そう思い、令息たちが逃げてきた方を見ると…
「龍?」
見た事のないほど大きな龍が、目の前に現れたのだ。まだ魔力量が完全ではない私たちに、さすがに龍を倒すことはできない。このままでは、私たちも命が危ない。
とにかく逃げないと。
「きゃぁぁぁ!誰か助けて!」
大きな龍から逃げようとした時だった。逃げようとした弾みにこけてしまった公爵令嬢のセレス様が、涙を流しながら助けを呼んでいる。
ただ、すぐうしろには龍が迫っており、セレス様めがけて火を吐こうとしている。このままではセレス様が危ない!
次の瞬間、龍がセレス様めがけて火を吐いたのだ。
「…ジャンティーヌ様…」
「今のうちに、逃げて!ここは私が…」
とっさに魔力を使って、龍の炎をとめたのだが。まだ魔力量が完全ではない私は、今にも龍の炎に飲まれそうだ。このままでは、やられてしまう。
その時だった。
「ジャンティーヌ様だけに、おいしい思いをさせる訳にはいきませんわ」
「そうですわよね。こんなにも大きな龍を倒したとあれば、私達はきっと、もっともっと騎士団で一目置かれますわね」
「認めたくはないけれど、私達、5人で1組ですし」
「リーナ様、ミレス様、クレアナ様」
3人も私の援護をしてくれたのだ。
「ジャンティーヌ様、先ほどは助けていただき、ありがとうございます。あの龍、私に恥をかかせて、絶対に許せませんわ。確か龍の弱点は、喉元でしたわね。ジャンティーヌ様、喉元に魔力をぶつけて下さいますか?
もしできないなら、私がやりますが」
ニヤリと笑ったセレス様。
「誰が出来ないものですか。皆様、援護をお願いします」
私の言葉に、4人がニヤリと笑いながら頷いた。そして4人が一斉に魔力を龍にぶつけたタイミングで、一気に喉元めがけて攻撃魔法をかけたのだ。
その瞬間、龍がうめき声をあげて倒れたのだ。
「お前たち、大丈夫か?」
龍が倒れたタイミングで、隊長たちがやって来た。その瞬間、私達5人はその場にへたり込んだ。
「私達…龍を倒したのですね…」
「本当ですわ。あの大きな龍を倒せるだなんて…」
あんな大きな龍を、まさか倒せるだなんて。今になって、急に体が震えだす。
「ジャンティーヌ様、震えていらっしゃいますよ。それに、傷らだけですし」
「あら、あなた達だって、震えているじゃない。それに、酷い怪我よ」
「本当に、酷い怪我ですね。ジャンティーヌ様、あの時助けて下さり、ありがとうございます」
そう言うと、セレス様が私に治癒魔法をかけてくれたのだ。温かくて心地よい光が、私の体の傷を癒してくれた。他の3人にも治癒魔法をかけるセレス様。

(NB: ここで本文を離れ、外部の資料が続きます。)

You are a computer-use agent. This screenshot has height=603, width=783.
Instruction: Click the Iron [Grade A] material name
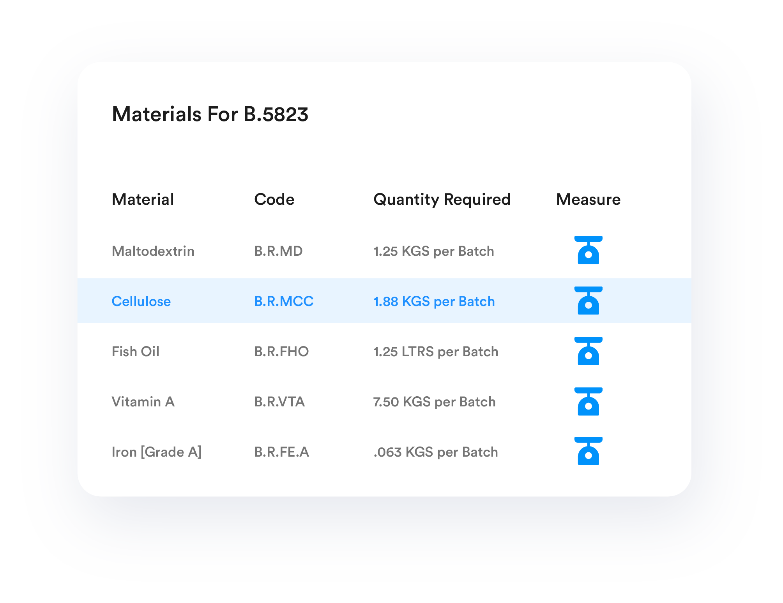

「セレス様は、治癒魔法が得意なのですね。あれだけの魔力を使ったのに…その…こちらこそ傷を癒してくださり、ありがとうございます。それから、あなた達のお陰で、大きな龍を倒せましたわ。あなた達、いつもは意地悪なのに、意外と正義感が強いのね」
「いつも意地悪は余計よ。あなたこそいつも大口を叩いていたけれど、口だけではなかったわね。今日のジャンティーヌ様、とても勇敢でしたわよ」
「それを言うのなら、あなた達もでしょう」
そう言って5人で声を上げて笑ったのだ。
この出来事をきっかけに、私たちは打ち解け、いつしかお互い信頼できるほどの仲になったのだ。